Бессонов почувствовал: огненное и нестерпимое распространялось уколами тока от голени к бедру, горячие струйки пота поползли под мышками; и он подумал некстати: «На палочку бы сейчас опереться».
— Этот Власов одно время даже был на хорошем счету. Никто не раскусил его гнилую сущность. Ни в академии, ни в армии… — проговорил Сталин, и режущий холодок его взгляда коснулся лица Бессонова так, что хотелось провести по щекам рукой, чтобы снять с кожи этот металлический холод. — Разве не верно, товарищ Бессонов?
— Мне трудно ответить на этот вопрос, товарищ Сталин. Насколько я мог представить обстоятельства, при которых Власов попал в плен, я это объяснял животной стороной человеческого падения.
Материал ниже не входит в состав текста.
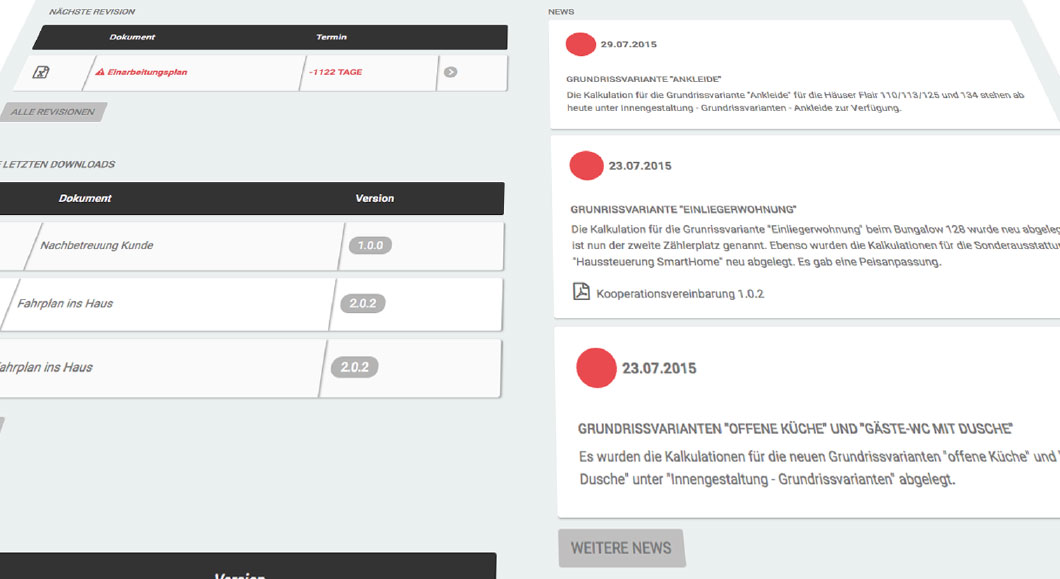The image size is (1060, 579).
Task: Open the PDF icon next to Kooperationsvereinbarung
Action: point(583,293)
Но сближение с немцами… Это считаю уже шагом политическим…
В ту секунду, стараясь последовательно логически понять значение слов Сталина о военнопленных, Бессонов отвергал, не соглашался со всем тем, что могло лечь тенью на судьбу сына, не веря в его слабость, в его малодушие. В списках шестнадцати тысяч, вышедших из окружения, Виктор не значился. Опыт Бессонова, однако, отрицал розовую наивность, бездоказательную уверенность в том, что трагедия целой армии обошла сына стороной. Он по-прежнему допускал, что в сложившихся обстоятельствах Виктор не избежал плена вместе с другими, но, как это ни было тяжело, все больше утверждался в мысли, что сын погиб в дни попытки прорыва из окружения 2-й ударной армии. Это больше походило на правду.
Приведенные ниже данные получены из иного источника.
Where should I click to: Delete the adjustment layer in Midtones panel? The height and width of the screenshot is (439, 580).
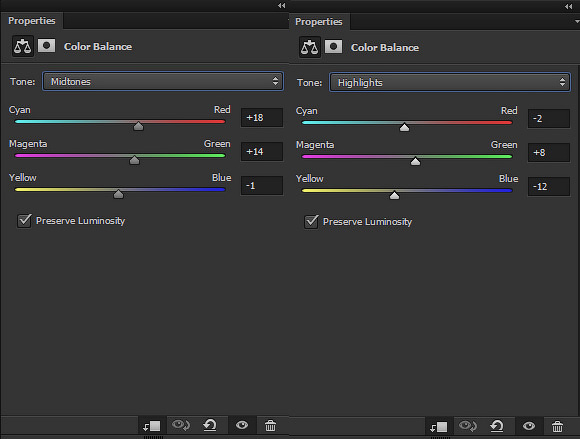(x=270, y=426)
Но Бессонов не мог знать, что привело к данному разговору, что было толчком, вызвавшим вдруг любопытство Сталина к генералу Власову.
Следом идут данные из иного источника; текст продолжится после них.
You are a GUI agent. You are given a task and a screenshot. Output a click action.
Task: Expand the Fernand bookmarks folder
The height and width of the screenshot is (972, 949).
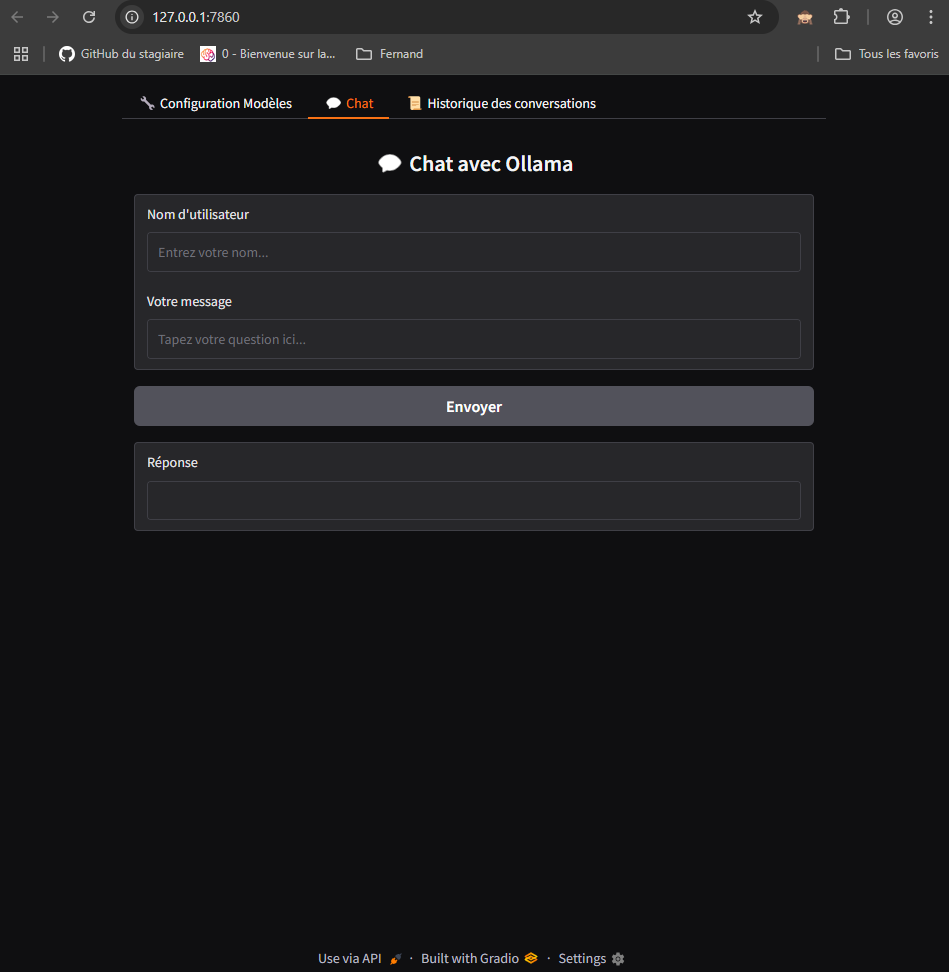coord(390,54)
Во всех войнах случались предательства, трусость, измены армий, выдачи секретных документов. Измена Власова в июне сорок второго года не являлась изменой армии, до последнего сражавшейся под деревней Спасская Полисть, — остатки дивизий с боями вырвались из кольца. Измена Власова была трусливым предательством одного генерала, ночью тайно бросившего штаб и пришедшего в занятую немцами деревню Пятница со словами страха и унижения: «Не стреляйте, я генерал Власов». Он спасал свою жизнь, которая с той минуты стала смертью, ибо всякое предательство — это духовная смерть. Но предательство Власова и неудача окруженной армии не на главном направлении не меняли, конечно, положения на всем советско-германском фронте. В то время серьезнейшая опасность была на юге, и Сталин, занятый южными фронтами, где немцы готовились нанести главный удар, не хотел сосредоточивать внимание на событиях под Волховом. Когда же в дни начавшегося большого успеха трех фронтов под Сталинградом, в дни нашего ноябрьского контрнаступления снова мелькнула в разведсводках фамилия генерала Власова, Сталин пережил прежний гнев и, неуспокоенный, представлял, что мог чувствовать теперь Власов там, в тылу у немцев, при сообщении об успехе Красной Армии. И, вернувшись к прошлому по ходу навязчивых воспоминаний, Сталин ждал, чтобы Бессонов, когда-то знавший бывшего командующего 2-й ударной армией по учебе в академии, этот немолодой, отдавший военной службе много лет генерал, определил то заметное в душевных проявлениях изменника, чуть пробивавшиеся в давние годы корешки, которые объяснили бы настоящее Власова. А это Сталин хотел знать твердо.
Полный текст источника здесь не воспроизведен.